REQUIREMENT: Please output as a JSON list of strings, one string per line, the lines of the material that begin at the line containing "Open the Results list icon in sidebar" and stop after the line containing "coord(346,104)", leaving out blank lines and pictures.

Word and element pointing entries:
______________________________
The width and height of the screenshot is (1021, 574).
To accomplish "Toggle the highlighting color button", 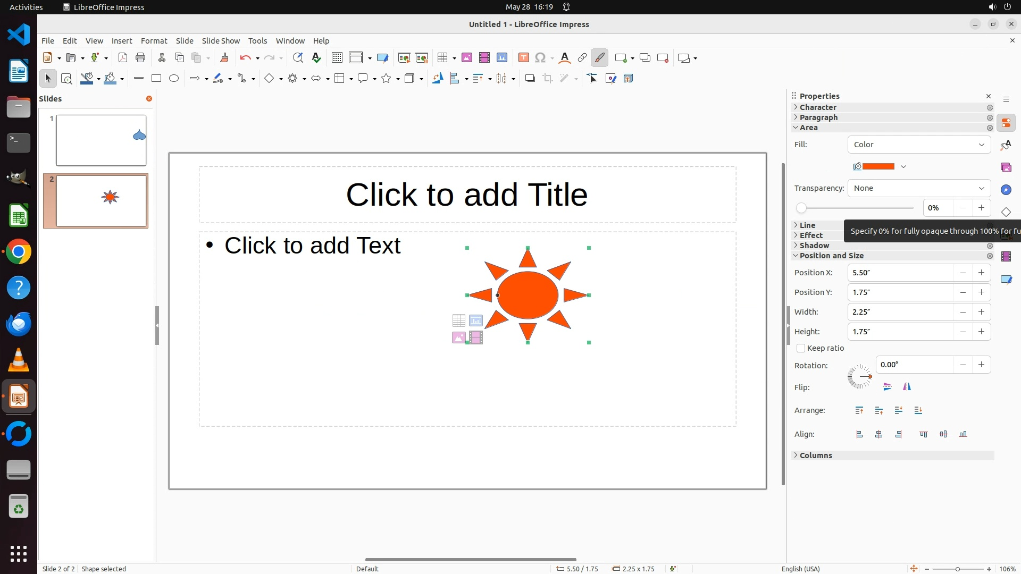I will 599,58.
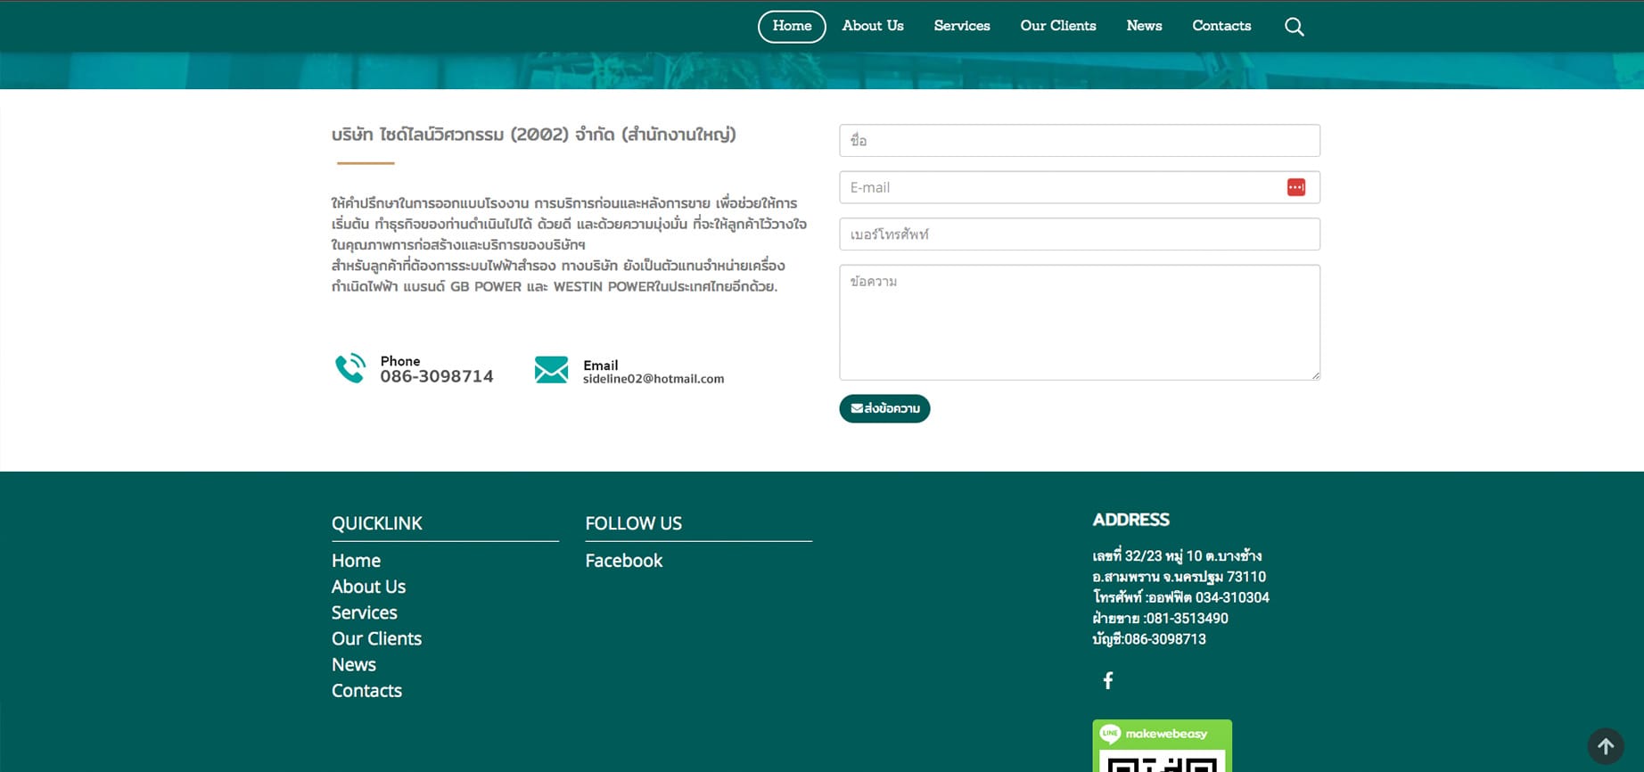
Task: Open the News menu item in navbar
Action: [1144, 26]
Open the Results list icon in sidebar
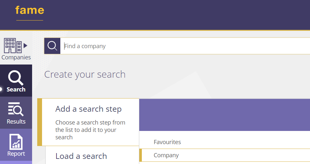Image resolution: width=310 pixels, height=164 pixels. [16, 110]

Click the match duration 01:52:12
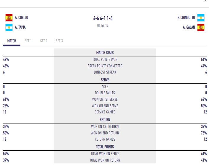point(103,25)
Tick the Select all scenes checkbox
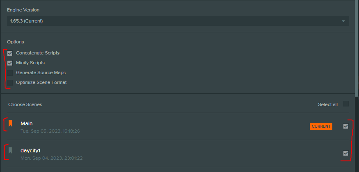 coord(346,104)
______________________________
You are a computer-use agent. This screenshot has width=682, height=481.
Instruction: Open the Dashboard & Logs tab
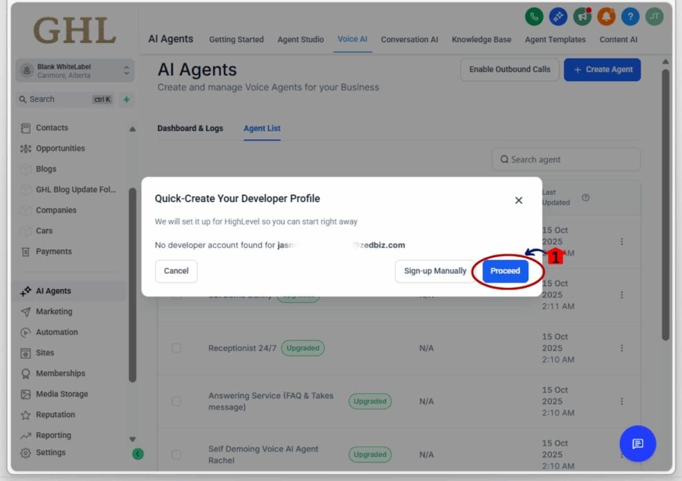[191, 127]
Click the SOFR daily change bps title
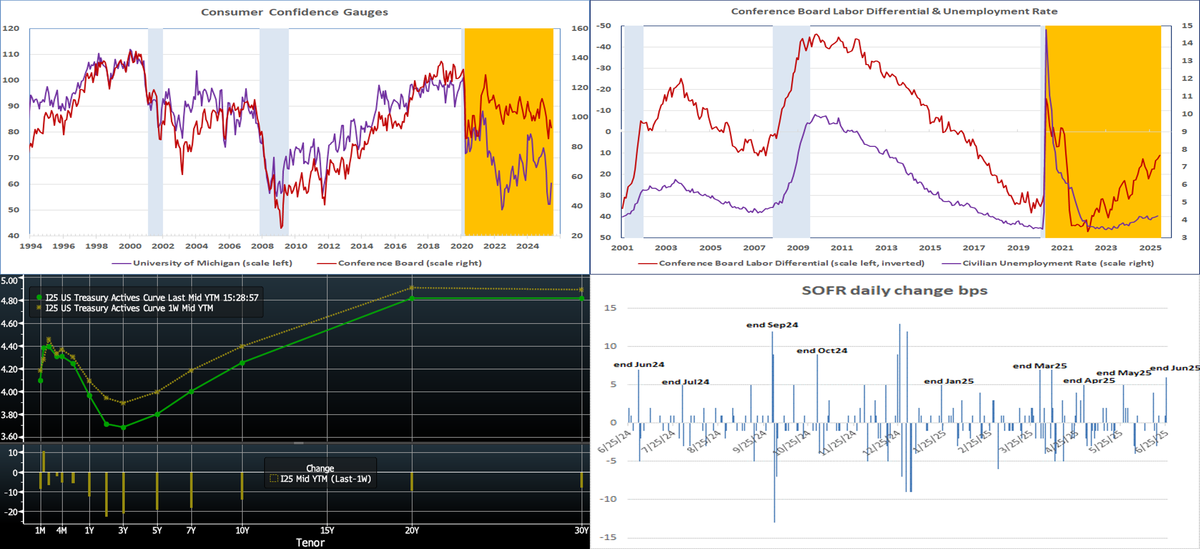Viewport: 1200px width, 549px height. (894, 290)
______________________________
RESPONSE BELOW:
[
  "Open the Results list icon in sidebar",
  "Image resolution: width=310 pixels, height=164 pixels. [16, 110]",
  "Click the match duration 01:52:12",
  "point(103,25)",
  "Tick the Select all scenes checkbox",
  " coord(346,104)"
]